WHAT YOU WILL DO> In the entries below, count every line containing "Choose". Return the number and nothing else.

Saved data entries:
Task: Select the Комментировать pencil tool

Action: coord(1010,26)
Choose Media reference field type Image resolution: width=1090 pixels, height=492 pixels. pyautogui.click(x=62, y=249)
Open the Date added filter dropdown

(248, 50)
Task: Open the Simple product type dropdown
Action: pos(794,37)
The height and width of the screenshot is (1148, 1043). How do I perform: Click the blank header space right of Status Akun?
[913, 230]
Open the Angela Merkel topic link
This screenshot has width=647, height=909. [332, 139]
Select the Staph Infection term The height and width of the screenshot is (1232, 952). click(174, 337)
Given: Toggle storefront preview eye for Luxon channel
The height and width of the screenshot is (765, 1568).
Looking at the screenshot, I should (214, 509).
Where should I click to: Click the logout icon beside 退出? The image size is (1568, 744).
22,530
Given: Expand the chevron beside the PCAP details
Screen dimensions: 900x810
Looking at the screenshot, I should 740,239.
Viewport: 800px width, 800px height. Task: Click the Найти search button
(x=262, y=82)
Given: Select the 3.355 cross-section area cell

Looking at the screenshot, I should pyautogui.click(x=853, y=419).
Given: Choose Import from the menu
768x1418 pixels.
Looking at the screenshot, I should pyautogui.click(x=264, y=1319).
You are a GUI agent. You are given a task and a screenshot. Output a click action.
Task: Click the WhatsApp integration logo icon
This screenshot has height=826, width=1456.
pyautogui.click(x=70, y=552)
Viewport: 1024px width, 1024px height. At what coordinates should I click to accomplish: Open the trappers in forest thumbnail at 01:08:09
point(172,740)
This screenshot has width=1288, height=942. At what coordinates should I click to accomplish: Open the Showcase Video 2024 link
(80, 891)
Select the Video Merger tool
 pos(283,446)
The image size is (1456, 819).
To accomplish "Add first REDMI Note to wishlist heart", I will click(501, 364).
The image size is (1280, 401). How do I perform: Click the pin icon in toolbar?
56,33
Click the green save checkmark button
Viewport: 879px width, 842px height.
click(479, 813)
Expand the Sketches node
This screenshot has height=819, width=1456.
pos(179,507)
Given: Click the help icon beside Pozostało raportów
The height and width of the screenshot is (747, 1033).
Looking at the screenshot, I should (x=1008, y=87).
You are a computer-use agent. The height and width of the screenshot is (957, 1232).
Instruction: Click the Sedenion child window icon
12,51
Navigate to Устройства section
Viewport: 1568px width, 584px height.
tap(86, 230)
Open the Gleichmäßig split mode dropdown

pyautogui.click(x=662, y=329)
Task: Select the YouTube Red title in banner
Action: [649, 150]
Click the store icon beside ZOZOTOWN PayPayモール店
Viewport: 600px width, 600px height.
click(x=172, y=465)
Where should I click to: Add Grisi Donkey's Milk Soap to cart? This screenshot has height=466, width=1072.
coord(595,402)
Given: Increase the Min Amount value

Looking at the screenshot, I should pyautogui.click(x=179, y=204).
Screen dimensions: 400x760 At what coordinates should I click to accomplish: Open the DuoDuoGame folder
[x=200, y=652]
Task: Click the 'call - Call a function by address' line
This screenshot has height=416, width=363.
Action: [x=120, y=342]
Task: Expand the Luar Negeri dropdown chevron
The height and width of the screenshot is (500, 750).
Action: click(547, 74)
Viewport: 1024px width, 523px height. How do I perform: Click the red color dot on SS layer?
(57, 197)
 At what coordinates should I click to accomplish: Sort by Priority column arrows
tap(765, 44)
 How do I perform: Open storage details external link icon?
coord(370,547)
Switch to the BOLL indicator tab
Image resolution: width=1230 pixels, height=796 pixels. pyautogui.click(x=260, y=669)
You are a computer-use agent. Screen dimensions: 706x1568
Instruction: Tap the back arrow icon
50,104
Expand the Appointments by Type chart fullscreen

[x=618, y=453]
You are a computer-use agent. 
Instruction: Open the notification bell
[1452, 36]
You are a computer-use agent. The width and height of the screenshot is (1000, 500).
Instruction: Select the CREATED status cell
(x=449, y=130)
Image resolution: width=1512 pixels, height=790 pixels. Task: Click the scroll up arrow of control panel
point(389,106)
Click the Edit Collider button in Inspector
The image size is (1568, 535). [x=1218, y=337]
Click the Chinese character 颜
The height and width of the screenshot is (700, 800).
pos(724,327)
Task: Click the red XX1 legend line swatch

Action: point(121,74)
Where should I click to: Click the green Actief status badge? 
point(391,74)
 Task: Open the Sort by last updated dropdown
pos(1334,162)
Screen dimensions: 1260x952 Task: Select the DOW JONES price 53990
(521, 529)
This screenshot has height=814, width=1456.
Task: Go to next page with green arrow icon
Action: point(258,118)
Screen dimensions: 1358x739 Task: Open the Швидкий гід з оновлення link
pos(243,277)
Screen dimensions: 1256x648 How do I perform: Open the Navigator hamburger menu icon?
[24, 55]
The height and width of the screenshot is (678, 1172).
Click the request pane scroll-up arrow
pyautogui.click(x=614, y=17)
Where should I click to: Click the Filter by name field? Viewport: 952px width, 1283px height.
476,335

EXERCISE ANSWER> 2